È stato l’inizio di un calvario, oltre tutto in ferie, lontano dall’Italia.

“Sono convinto che se fossi rimasto lì oggi non sarei qui a raccontarlo. Fortunatamente il padre di uno dei miei amici è socio nelle ambulanze a Bolzano e mi ha subito detto che sarebbe stato meglio essere ricoverati in Italia. È grazie a lui se da Bolzano mi hanno mandato un’ambulanza a prelevarmi. Ho fatto un viaggio di 12 ore attaccato all’ossigeno”.

Arrivato all’ospedale di Bolzano, cosa è successo?

“Mi hanno subito fatto un tampone e prelievi di sangue che hanno confermato la positività al Covid. Subito mi hanno messo l’ossigeno e, dopo tre giorni, visto che al situazione peggiorava, con un polmone oramai fuori uso, mi hanno detto che dovevano intubarmi perché nemmeno l’ossigeno bastava più. Confesso che lì ho pianto e ho pensato al peggio. Da quel momento in poi però non ricordo più nulla perché mi hanno sedato”.

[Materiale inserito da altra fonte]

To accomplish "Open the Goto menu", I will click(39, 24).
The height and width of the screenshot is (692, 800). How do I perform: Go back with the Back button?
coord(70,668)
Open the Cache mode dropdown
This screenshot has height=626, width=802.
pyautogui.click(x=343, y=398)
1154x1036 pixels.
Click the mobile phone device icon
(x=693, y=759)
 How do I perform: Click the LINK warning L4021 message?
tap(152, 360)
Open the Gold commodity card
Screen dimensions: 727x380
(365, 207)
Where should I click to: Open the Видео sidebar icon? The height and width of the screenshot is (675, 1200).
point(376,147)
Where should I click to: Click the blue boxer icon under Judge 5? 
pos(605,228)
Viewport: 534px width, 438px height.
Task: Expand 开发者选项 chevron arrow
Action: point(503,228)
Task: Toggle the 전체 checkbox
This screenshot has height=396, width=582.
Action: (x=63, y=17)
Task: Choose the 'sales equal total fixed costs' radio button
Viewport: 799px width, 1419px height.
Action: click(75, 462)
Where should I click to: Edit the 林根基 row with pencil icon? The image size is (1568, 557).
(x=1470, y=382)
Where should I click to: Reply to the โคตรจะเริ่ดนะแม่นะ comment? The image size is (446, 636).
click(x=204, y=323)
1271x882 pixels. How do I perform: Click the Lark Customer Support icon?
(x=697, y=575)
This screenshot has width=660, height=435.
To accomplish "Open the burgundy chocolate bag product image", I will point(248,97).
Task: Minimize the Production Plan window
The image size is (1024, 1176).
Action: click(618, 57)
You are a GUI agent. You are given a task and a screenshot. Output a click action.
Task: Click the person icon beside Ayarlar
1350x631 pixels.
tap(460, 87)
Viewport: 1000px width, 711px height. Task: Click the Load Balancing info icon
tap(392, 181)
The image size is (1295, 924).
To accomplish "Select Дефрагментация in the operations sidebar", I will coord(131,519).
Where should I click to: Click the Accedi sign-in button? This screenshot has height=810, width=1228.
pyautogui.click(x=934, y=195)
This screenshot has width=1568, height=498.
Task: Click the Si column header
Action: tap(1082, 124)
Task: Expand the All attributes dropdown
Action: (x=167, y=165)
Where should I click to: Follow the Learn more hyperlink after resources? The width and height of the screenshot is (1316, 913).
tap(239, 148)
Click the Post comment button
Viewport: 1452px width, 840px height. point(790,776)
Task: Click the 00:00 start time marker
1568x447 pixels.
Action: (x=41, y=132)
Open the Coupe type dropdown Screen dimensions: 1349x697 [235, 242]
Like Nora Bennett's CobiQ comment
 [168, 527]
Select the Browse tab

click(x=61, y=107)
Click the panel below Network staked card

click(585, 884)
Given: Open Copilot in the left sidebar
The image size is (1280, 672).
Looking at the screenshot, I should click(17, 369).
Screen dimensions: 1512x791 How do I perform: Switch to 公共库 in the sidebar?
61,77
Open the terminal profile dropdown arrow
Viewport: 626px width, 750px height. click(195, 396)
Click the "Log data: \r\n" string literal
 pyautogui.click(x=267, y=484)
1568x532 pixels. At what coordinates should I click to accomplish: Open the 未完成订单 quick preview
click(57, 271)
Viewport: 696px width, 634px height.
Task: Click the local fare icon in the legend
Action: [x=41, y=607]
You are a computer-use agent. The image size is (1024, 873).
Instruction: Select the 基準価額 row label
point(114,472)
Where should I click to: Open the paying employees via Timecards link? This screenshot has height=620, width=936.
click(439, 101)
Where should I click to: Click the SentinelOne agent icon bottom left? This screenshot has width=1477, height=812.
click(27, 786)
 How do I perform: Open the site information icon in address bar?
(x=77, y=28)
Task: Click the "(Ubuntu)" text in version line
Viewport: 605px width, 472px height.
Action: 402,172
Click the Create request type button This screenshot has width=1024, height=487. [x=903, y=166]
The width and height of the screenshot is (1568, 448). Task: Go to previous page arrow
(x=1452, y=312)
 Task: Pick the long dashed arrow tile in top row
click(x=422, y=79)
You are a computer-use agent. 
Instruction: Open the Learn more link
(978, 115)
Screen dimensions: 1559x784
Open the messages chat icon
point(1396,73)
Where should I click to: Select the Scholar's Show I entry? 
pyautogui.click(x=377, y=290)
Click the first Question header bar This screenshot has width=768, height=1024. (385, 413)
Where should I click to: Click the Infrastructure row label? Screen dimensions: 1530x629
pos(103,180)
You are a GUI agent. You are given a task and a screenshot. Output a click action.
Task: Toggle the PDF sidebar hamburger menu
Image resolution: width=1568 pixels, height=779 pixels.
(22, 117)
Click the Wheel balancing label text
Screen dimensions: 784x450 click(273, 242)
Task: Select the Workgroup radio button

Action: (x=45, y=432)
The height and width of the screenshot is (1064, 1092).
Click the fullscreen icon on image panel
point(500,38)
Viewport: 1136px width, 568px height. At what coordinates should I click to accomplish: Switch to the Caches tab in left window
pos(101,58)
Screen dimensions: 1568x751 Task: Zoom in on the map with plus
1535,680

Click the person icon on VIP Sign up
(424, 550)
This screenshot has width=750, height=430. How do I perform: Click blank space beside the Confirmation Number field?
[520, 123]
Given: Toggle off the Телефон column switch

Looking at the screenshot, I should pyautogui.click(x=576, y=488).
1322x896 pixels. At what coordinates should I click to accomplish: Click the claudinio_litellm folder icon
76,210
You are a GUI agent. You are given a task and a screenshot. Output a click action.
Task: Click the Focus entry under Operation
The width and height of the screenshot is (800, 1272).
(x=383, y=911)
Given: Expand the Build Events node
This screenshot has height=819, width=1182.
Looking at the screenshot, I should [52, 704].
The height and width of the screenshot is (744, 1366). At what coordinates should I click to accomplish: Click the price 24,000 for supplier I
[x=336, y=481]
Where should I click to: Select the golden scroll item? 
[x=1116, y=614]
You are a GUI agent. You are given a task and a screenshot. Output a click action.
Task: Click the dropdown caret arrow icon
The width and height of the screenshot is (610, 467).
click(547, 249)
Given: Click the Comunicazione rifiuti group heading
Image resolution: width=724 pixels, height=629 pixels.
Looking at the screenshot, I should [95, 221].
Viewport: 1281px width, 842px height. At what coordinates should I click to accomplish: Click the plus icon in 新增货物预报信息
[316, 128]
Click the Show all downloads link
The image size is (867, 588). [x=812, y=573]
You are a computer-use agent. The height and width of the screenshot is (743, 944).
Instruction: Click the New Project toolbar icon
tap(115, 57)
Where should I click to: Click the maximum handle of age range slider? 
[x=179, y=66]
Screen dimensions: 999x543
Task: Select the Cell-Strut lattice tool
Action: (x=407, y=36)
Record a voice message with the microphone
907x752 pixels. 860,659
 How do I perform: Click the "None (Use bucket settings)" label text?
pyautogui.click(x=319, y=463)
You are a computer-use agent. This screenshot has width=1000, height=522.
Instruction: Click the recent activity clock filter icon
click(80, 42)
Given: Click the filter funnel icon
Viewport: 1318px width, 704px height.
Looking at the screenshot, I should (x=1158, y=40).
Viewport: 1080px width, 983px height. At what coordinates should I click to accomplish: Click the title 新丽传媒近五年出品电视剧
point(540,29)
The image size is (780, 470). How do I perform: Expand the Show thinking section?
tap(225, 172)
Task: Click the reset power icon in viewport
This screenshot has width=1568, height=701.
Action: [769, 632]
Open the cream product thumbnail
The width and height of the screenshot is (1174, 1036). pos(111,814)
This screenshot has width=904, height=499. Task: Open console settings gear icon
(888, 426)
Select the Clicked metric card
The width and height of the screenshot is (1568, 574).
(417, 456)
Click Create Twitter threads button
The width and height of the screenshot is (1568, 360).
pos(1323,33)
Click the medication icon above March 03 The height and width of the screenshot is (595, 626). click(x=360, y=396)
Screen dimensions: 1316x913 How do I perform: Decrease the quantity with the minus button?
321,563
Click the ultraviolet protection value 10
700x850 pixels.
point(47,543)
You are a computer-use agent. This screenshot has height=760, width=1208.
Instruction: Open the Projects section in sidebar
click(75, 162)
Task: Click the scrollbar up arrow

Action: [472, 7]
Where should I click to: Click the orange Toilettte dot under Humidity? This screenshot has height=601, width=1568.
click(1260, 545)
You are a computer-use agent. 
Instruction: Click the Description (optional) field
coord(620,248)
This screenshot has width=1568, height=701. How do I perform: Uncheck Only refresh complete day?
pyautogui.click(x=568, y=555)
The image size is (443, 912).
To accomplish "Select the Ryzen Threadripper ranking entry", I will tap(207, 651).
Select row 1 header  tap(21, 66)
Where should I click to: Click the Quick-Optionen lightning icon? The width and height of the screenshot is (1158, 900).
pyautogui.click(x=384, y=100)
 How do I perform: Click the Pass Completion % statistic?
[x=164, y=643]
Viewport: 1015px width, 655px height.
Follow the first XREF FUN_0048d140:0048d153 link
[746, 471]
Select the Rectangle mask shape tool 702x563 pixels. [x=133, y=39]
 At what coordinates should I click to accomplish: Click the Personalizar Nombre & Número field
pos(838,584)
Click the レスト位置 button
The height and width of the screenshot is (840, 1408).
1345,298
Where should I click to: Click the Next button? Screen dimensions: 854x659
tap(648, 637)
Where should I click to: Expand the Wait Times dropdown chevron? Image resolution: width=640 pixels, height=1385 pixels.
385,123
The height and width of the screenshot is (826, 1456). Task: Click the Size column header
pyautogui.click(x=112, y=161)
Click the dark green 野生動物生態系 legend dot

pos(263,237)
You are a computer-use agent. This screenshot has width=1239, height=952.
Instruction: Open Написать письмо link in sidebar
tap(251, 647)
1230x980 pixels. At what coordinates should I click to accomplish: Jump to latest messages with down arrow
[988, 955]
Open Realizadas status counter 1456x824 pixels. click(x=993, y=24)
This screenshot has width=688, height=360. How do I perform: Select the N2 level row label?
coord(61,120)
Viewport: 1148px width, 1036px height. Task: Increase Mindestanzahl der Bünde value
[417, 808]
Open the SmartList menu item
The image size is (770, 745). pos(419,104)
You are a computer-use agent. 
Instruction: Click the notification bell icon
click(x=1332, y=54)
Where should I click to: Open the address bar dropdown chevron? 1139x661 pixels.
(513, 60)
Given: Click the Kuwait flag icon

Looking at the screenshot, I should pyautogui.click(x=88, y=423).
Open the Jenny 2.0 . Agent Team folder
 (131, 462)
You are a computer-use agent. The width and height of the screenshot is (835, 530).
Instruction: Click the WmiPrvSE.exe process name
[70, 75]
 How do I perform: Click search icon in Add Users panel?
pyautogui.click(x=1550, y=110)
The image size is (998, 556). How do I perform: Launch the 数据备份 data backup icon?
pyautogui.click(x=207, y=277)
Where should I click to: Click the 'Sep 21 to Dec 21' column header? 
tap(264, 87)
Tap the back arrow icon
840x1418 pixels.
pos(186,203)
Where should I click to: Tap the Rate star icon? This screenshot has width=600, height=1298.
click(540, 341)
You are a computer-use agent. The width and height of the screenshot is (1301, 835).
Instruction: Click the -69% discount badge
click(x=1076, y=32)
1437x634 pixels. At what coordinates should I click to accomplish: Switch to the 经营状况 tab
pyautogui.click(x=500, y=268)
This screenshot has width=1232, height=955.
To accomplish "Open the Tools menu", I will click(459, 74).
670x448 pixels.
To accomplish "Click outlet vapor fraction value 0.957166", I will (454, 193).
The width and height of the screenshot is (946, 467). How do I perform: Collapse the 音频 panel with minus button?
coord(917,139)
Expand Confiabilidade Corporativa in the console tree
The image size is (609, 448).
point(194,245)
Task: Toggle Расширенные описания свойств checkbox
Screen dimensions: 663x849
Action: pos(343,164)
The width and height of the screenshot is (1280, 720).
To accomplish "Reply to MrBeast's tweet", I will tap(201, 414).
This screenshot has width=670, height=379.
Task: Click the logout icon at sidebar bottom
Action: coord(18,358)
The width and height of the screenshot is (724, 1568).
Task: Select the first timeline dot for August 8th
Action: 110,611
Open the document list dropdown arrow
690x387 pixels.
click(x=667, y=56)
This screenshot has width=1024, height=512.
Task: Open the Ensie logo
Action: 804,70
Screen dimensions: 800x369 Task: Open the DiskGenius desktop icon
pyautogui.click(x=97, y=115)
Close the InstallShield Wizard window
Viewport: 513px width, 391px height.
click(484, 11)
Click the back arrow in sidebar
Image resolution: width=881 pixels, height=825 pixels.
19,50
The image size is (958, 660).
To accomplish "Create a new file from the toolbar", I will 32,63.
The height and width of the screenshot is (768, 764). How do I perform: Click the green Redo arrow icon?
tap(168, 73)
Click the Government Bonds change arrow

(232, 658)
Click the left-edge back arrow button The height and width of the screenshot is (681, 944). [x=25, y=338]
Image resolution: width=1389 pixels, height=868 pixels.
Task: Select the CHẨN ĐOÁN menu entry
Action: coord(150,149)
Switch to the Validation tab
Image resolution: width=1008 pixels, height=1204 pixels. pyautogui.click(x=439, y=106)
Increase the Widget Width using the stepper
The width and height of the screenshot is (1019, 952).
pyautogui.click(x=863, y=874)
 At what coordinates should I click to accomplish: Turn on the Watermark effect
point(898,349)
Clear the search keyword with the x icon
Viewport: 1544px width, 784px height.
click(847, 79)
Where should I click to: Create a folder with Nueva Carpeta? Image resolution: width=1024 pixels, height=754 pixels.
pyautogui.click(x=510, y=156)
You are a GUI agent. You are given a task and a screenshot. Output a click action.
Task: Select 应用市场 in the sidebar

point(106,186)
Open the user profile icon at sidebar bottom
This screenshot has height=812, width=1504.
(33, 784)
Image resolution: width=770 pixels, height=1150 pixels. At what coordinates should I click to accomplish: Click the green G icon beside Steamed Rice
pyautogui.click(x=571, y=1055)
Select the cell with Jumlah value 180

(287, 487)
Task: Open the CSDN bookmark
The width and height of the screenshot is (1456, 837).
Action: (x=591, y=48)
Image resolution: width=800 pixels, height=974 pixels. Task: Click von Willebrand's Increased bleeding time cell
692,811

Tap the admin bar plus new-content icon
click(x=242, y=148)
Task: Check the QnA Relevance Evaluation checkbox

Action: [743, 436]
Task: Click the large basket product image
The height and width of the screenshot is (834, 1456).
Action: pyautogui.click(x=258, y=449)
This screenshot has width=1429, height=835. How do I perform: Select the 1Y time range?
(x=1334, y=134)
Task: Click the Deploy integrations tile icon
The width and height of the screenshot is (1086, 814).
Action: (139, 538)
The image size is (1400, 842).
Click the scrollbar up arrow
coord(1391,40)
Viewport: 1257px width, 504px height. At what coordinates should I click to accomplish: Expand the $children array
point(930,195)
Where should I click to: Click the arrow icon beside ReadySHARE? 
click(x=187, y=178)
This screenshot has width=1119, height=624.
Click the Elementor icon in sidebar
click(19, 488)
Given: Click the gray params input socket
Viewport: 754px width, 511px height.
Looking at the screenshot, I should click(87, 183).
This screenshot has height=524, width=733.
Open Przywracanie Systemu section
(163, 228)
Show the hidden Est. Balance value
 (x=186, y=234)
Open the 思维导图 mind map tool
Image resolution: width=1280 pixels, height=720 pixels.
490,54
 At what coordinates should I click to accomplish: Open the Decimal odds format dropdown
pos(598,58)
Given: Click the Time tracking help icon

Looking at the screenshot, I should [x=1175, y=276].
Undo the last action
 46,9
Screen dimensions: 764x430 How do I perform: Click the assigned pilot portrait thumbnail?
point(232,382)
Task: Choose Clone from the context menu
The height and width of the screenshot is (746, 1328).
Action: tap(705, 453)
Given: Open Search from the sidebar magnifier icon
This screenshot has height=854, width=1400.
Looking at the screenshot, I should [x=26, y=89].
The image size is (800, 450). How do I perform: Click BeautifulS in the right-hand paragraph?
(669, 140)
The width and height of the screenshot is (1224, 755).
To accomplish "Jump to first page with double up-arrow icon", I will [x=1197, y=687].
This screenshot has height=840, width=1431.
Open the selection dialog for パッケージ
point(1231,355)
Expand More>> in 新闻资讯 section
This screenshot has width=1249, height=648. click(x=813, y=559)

Quasi un mese sedato e intubato, un “buco” nero, letteralmente “scaraventato” in un’altra dimensione.

“Proprio così, so solamente che i sanitari ad un certo punto avevano chiamato la mia ex moglie perché disperavano che potessi superare la notte, perché il Covid aveva compromesso la funzionalità anche dell’altro polmone e a quel punto si parlava di trapianto”.

Invece è riuscito a superare la crisi peggiore.

“Sì e devo tutto ai medici i quali mi hanno fatto una tracheotomia che mi ha salvato la vita. Da lì in avanti ho iniziato a stare un po’ meglio: vedevo il viavai di sanitari attorno ma non riuscivo a parlare e non potevo muovermi. Mi hanno raccontato poi che mi mettevano ore a pancia in giù nel letto e poi ore a pancia in su. Avevo il naso schiacciato a forza di stare faccia in giù (ride). Sono trascorsi così due mesi e mezzo di ospedale. Tutto il personale, dai medici agli infermieri, tutti veramente sono stati fantastici e non finirò mai di ringraziarli. Sono anche stato fortunato, perché in quel periodo in rianimazione c’ero solo io e tutti si sono dedicati a me, anche quando ho passato le due notti durante le quali ho rischiato la vita”.

Passata la fase critica dell’infezione comunque non è che l’hanno dimessa immediatamente.

“Eh, magari: dalla rianimazione sono passato al reparto riabilitazione, dove un poco alla volta ho iniziato a mettere i piedi a terra e muovere qualche passo. Quindi ho potuto mangiare qualche omogeneizzato e delle pappette dopo due mesi di sondino. Dopo un mese di riabilitazione stavo sulle mie gambe e mangiavo da solo, ma sarà ancora lunga. Ai primi di ottobre farò il vaccino, anche per tranquillità”.